WRITTEN INSTRUCTION:
Which lines of the listing contain the string "perform"? Identify each one and copy it.
[start]
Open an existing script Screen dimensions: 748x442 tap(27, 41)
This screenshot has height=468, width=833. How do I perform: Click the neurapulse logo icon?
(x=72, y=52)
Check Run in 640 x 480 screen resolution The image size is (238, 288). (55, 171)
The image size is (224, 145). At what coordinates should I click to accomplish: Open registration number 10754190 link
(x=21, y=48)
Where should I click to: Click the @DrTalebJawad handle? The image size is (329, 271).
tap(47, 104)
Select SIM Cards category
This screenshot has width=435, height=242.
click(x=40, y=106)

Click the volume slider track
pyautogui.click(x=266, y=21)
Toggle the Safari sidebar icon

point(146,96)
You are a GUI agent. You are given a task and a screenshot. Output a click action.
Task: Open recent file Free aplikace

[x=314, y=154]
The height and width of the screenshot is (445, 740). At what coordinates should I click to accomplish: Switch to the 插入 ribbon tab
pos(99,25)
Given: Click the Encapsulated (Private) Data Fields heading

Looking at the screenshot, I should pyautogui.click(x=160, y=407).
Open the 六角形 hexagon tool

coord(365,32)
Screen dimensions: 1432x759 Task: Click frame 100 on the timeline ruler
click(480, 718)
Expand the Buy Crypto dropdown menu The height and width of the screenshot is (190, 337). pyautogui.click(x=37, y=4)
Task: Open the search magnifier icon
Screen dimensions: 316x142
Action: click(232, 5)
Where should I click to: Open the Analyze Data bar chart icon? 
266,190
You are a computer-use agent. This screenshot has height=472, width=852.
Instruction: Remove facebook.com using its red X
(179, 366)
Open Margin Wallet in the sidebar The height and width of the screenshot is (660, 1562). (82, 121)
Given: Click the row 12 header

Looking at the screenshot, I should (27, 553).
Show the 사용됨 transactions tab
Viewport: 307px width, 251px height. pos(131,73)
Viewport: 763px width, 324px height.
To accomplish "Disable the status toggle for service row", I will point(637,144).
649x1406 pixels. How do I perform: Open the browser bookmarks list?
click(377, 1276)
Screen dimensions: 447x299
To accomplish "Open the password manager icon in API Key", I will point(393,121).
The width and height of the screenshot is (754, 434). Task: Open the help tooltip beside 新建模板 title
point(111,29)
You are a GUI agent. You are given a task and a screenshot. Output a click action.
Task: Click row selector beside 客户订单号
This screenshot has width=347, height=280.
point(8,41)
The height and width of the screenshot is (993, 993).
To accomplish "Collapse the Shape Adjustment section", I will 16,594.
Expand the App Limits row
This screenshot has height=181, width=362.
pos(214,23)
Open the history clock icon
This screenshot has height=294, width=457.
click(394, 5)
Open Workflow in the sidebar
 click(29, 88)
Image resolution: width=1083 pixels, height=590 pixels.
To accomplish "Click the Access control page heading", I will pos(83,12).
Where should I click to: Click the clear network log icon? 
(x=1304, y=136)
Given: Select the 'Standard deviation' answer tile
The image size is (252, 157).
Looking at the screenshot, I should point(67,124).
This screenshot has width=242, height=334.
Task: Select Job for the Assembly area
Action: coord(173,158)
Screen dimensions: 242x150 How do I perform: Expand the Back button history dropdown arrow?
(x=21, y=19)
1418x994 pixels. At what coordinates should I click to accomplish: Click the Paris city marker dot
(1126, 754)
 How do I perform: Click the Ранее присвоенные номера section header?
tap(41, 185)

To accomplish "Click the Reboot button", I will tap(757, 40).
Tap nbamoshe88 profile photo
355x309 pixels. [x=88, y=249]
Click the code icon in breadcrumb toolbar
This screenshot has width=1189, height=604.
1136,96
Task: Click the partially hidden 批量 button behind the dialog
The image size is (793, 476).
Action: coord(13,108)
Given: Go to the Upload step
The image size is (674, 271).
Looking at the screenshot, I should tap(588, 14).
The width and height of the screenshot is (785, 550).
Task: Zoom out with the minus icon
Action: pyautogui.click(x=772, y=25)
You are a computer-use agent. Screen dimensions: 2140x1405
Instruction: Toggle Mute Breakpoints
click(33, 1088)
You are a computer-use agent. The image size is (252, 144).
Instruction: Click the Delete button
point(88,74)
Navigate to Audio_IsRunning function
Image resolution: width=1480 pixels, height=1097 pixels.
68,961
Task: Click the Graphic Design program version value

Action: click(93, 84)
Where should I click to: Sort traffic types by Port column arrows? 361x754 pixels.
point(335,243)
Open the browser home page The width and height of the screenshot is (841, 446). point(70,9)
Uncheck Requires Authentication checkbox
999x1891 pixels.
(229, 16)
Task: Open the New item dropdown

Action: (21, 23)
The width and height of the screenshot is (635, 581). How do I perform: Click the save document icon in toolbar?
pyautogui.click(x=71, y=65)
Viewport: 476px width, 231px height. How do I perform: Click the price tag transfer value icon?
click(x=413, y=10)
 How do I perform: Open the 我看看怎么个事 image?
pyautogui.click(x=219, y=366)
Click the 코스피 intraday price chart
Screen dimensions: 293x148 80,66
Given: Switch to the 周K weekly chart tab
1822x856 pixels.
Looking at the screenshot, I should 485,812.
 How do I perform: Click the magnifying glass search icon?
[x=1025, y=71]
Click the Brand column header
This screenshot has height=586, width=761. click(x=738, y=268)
[end]
REPLY TO THE EXERCISE:
This screenshot has height=468, width=833. How do I perform: Click the neurapulse logo icon?
649x1406 pixels. How do I perform: Open the browser bookmarks list?
Screen dimensions: 242x150 How do I perform: Expand the Back button history dropdown arrow?
 How do I perform: Click the Ранее присвоенные номера section header?
The width and height of the screenshot is (635, 581). How do I perform: Click the save document icon in toolbar?
Viewport: 476px width, 231px height. How do I perform: Click the price tag transfer value icon?
 How do I perform: Open the 我看看怎么个事 image?
 How do I perform: Click the magnifying glass search icon?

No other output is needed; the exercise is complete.